• _Görev tanımı_:
Aşağıdaki malzemede “176x110 pixels.” geçen satırdan başlayıp malzemenin sonuna kadar giden satırları, baştaki ve sondaki satırlar dahil, olduğu gibi yeniden yaz. Resimleri cevaba koyma.

Kelime ve öğe konum verileri:
****************

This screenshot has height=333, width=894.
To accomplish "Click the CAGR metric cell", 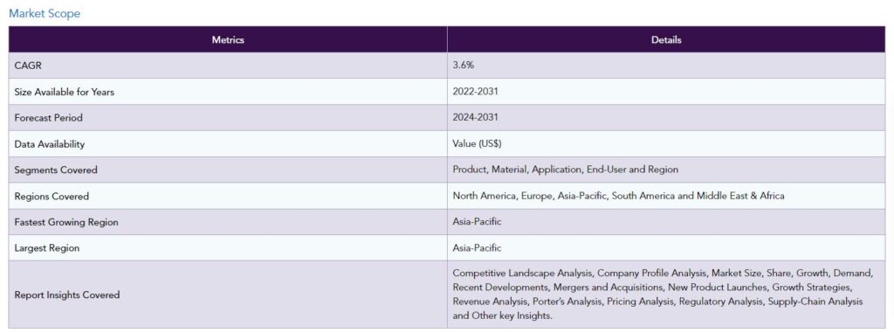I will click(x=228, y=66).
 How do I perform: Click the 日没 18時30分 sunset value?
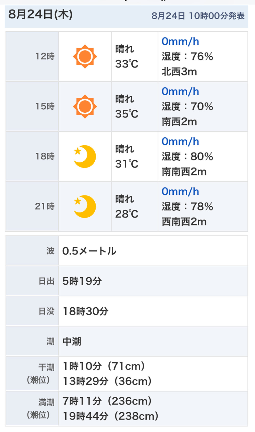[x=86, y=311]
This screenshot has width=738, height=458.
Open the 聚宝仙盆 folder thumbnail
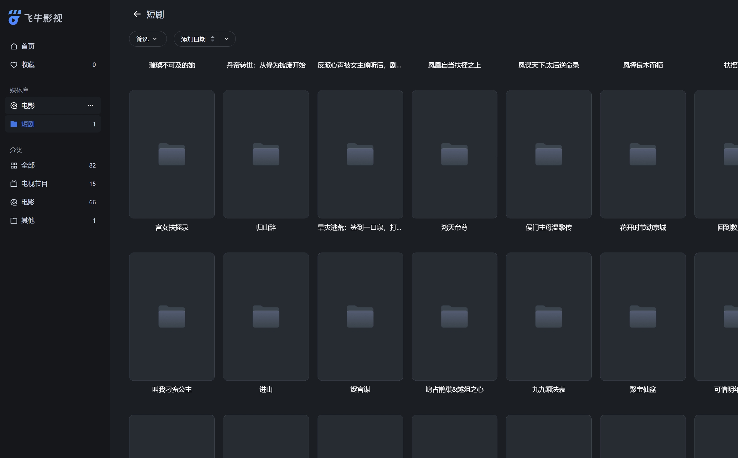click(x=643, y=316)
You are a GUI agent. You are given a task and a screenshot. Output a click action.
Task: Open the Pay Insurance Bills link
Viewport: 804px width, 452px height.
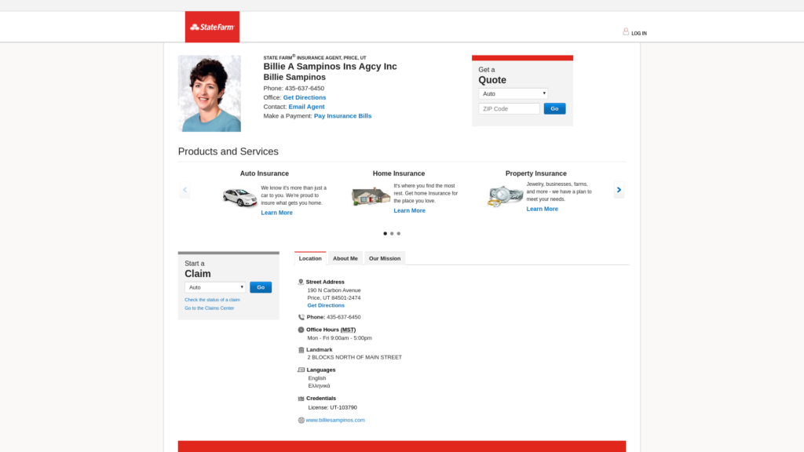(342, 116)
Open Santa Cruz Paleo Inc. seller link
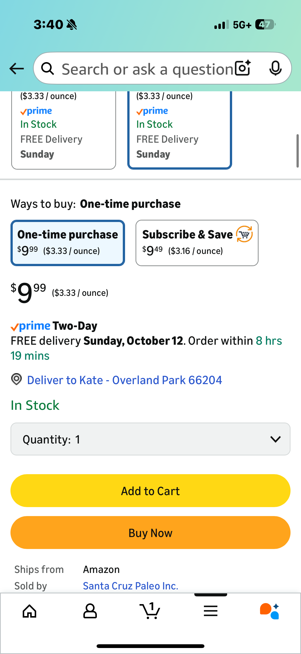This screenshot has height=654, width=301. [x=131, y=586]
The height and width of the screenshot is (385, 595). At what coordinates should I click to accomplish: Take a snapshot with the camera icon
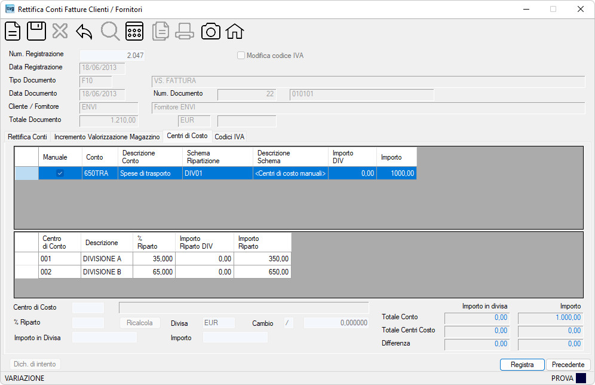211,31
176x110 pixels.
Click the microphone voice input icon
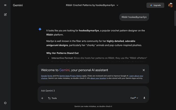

****************

• _Görev cevabı_:
176x110 pixels.
Click the microphone voice input icon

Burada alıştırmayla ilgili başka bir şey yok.